Se les conoce como cozy (acogedor, en inglés) y también como feel good. Hay en ellos librerías, cafés, gatos y algo de surrealismo. Contienen un mundo que se parece al real, pero en el que todo aquello que podría hacer daño se ha vuelto inofensivo. Provienen de Japón —y también, aunque menos, de Corea— y no creen en las expectativas, sino en los problemas con solución y en aquello que, estoica y humildemente, cada cual considera que es la felicidad. ¿Recuerdan la última película de Win Wenders, Perfect Days? ¿Recuerdan a su protagonista, y su condición de outsider de un sistema que no está teniendo en cuenta cada segundo de vida en el que, simplemente, puedes levantar la vista y contemplar un árbol recortándose contra el cielo y sonreír porque te resulta a la vez hermoso y reconocible? Si han entrado en una librería hace poco, es probable que hayan advertido una pequeña avalancha de títulos que invocan ese espíritu.

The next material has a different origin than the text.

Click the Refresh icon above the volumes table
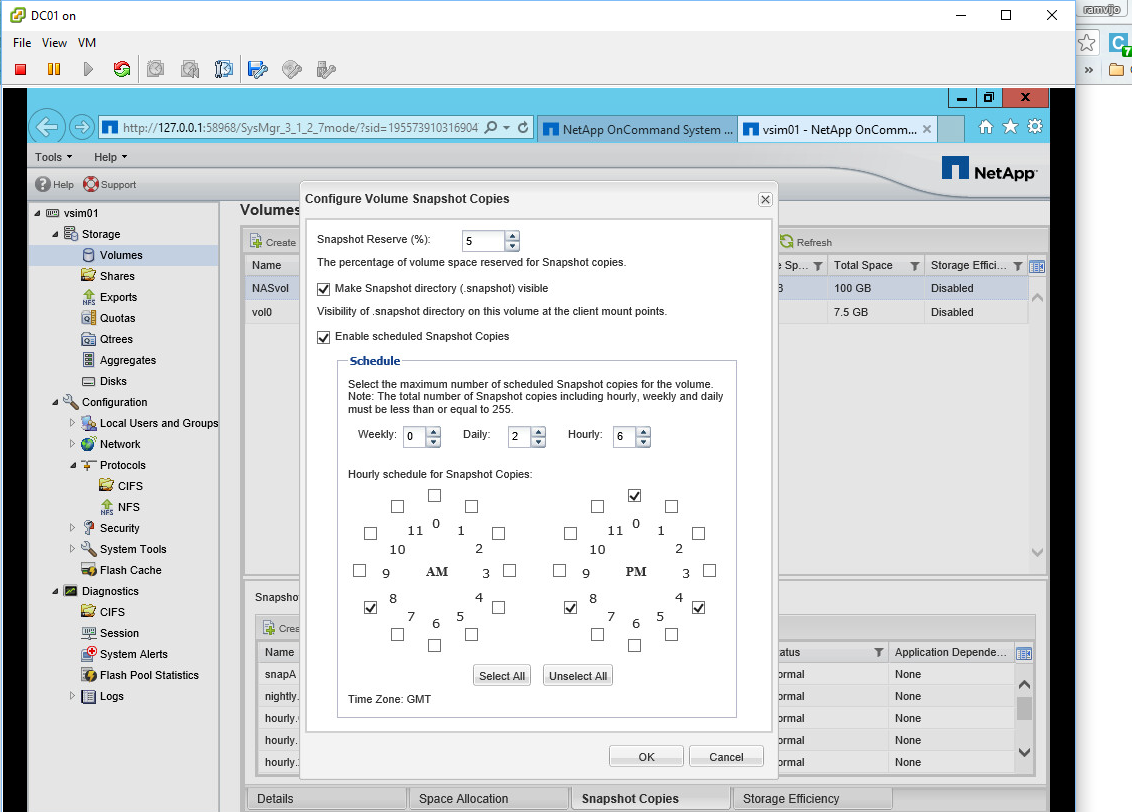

Por ejemplo, los que firma Satoshi Yagisawa (Chiba, 48 años), ambientados en el barrio de las librerías de Tokio, Jinbōchō. Se titulan Mis días en la librería Morisaki y Una velada en la librería Morisaki. La protagonista, Tatako, es una tímida veintañera que echa una mano a su excéntrico tío Satoru en la librería que, desde hace tres generaciones, pertenece a la familia. Poco a poco, Tatako va dejando atrás una vida gris —y tristístima; no había salido de casa desde que el chico al que quería la dejó por otra— y cayendo en la cuenta de cómo el mundo había estado ahí todo el tiempo y que era ella quien era incapaz de verlo. Algo similar, solo que ambientado en la cocina y con un aderezo detectivesco, ocurre en los libros de Hisashi Kashiwai (Kioto, 73 años), en títulos como Los misterios de la taberna Kamogawa.